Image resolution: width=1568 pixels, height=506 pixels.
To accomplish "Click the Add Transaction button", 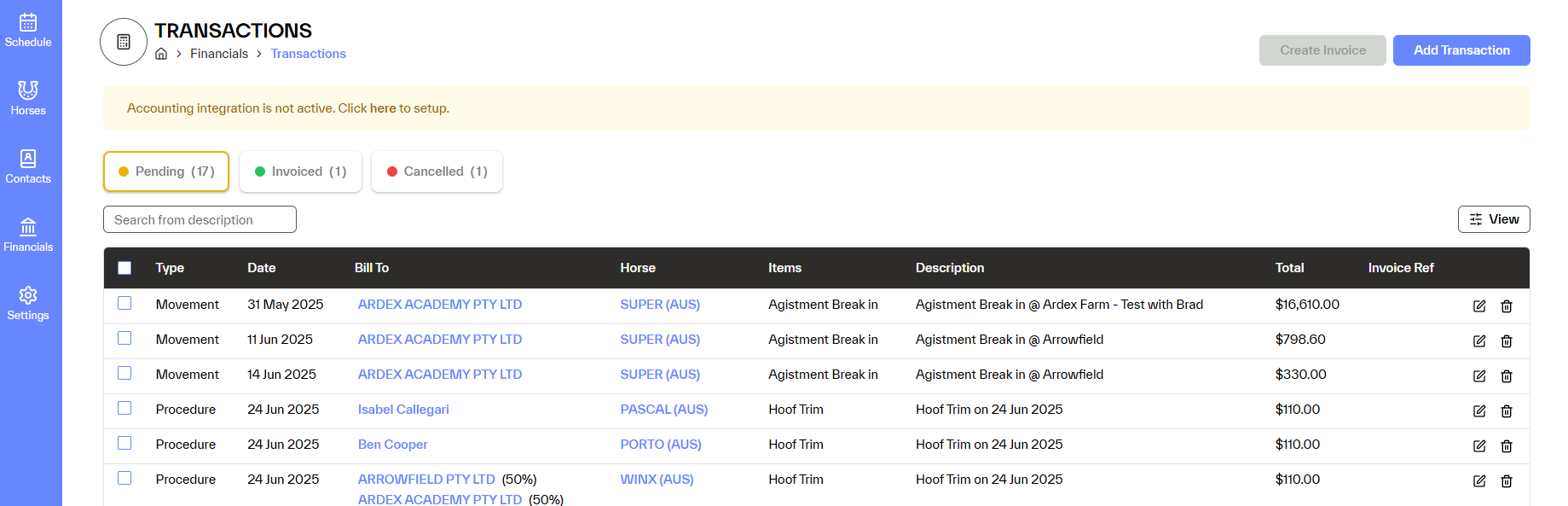I will pyautogui.click(x=1461, y=50).
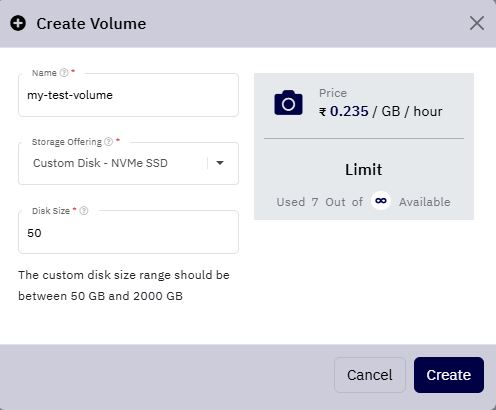Click the camera icon in the Price card

pyautogui.click(x=288, y=103)
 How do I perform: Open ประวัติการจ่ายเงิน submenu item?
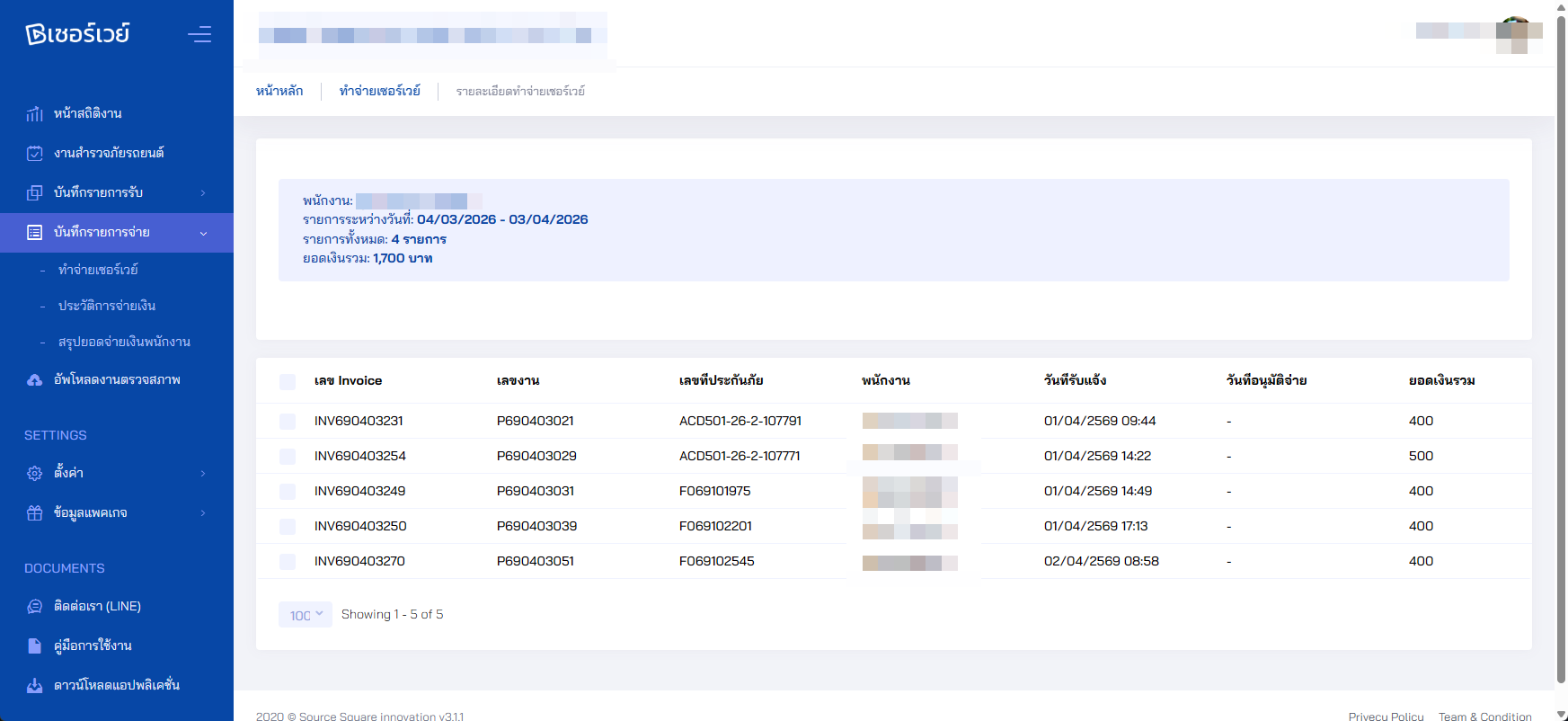point(107,306)
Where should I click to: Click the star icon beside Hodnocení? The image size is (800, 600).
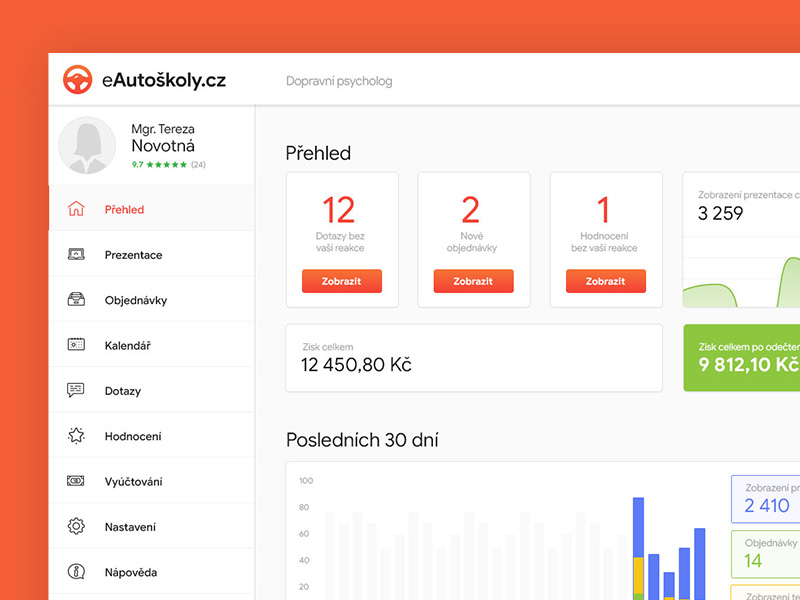(x=76, y=436)
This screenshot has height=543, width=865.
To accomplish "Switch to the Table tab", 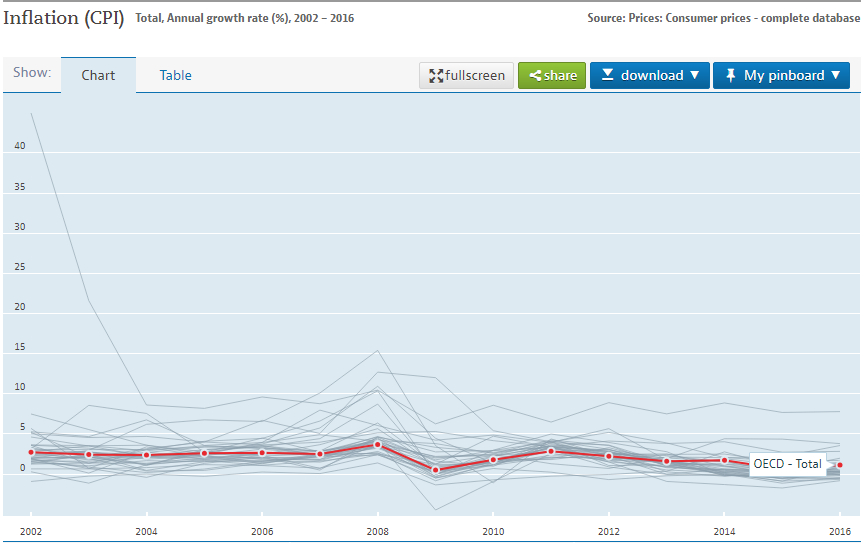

········

Set exercise :: Reproduce the records above word for word, starting at the line that contains "How do I perform: Open" and ending at the final line of the records, and leave the pictures out.

Output below ::
 How do I perform: Open ประวัติการจ่ายเงิน submenu item?
point(107,306)
Where should I click to: Click the star icon beside Hodnocení? The image size is (800, 600).
(x=76, y=436)
This screenshot has height=543, width=865.
To accomplish "Switch to the Table tab", 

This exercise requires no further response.